1) Attenti all’Internet of Things

Quest’anno l’Internet of Things (IOT) conquisterà una maggiore popolarità non solo per i suoi progressi, ma anche per le sue vulnerabilità. Infatti, poiché i sistemi SCADA adottano proprio lo IOT, la loro esposizione alle minacce informatiche aumenterà esponenzialmente. I sistemi di tipo SCADA sono utilizzati come sistemi di controllo in ambito industriale per il monitoraggio e controllo infrastrutturale o di processi industriali.

Come se non bastasse anche i sistemi di controllo collegati da remoto e automatici dovranno affrontare una sfida simile: basti pensare che circa 2,2 milioni di dispositivi SCADA e BACnet sono già esposti a potenziali minacce informatiche in quanto identificabili tramite SHODAN, un motore di ricerca per i dispositivi connessi a Internet.
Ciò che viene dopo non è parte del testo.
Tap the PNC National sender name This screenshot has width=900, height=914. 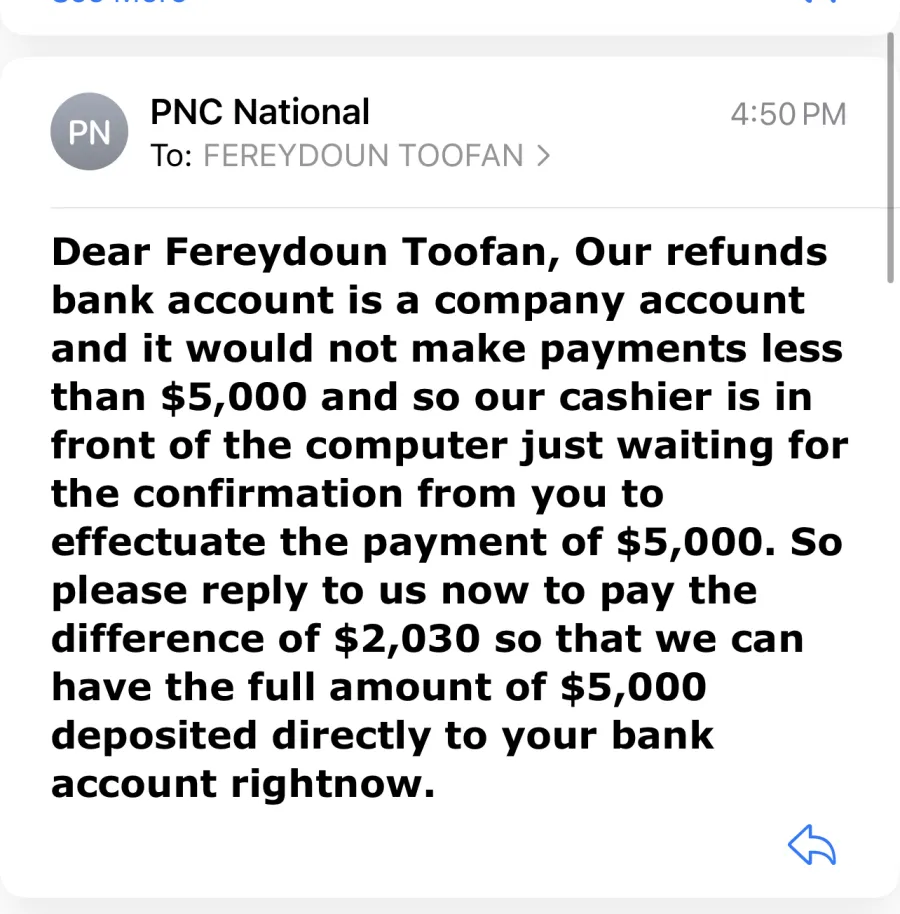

Nel frattempo, la nuova normativa di sicurezza su eCall (che obbliga a bordo delle auto di tutta Europa la rete Internet per le segnalazioni di emergenza) e la domanda dei consumatori per una connessione no-stop hanno aperto le porte alle infrastrutture per le Connected Car. Così case automobilistiche, società di telecomunicazioni e colossi della tecnologia (Google, Samsung e Apple) si sono riuniti ad un tavolo di lavoro comune: un esempio di IoT da manuale. Ma è solo una questione di tempo prima che siano scoperte anche le vulnerabilità sulle applicazioni mobile per le Connected Car.

 

2) Interferenze geopolitiche

Nel 2014, il Dipartimento di Sicurezza Interno degli Stati Uniti ha rivelato che il trojan ‘Black Energy’ è riuscito a colpire le infrastrutture critiche delle nazioni. Allo stesso tempo le azioni del Syrian Electronic Army e la Region, la sofisticata campagna APT, sono finiti su tutte le prime pagine.

Il panorama geopolitico di tutto il mondo sta cambiando rapidamente e Internet non può non subirne gli effetti. Basti pensare a come sia diventato un strumento fondamentale per sponsorizzare le campagne politiche del governo, per le azioni di spionaggio e ancora per attacchi informatici. I malware APT, ad esempio, spesso utilizzati in questo tipo di campagne travalicano grossolanamente i limiti della legalità. Sono stati trovati pronti a colpire reti di oleodotti e gasdotti; reti di trasmissione, distribuzione e filtrazione dell’acqua; turbine eoliche e addirittura alcune centrali nucleari degli Stati Uniti.

Se le condizioni dovessero peggiorare, cosa che sembra essere tra le più probabili quest’anno, ci sarà una forte spinta ad attacchi informatici tra le nazioni coinvolte, alcuni dei quali potrebbero essere rivelati nel corso di questo stesso anno.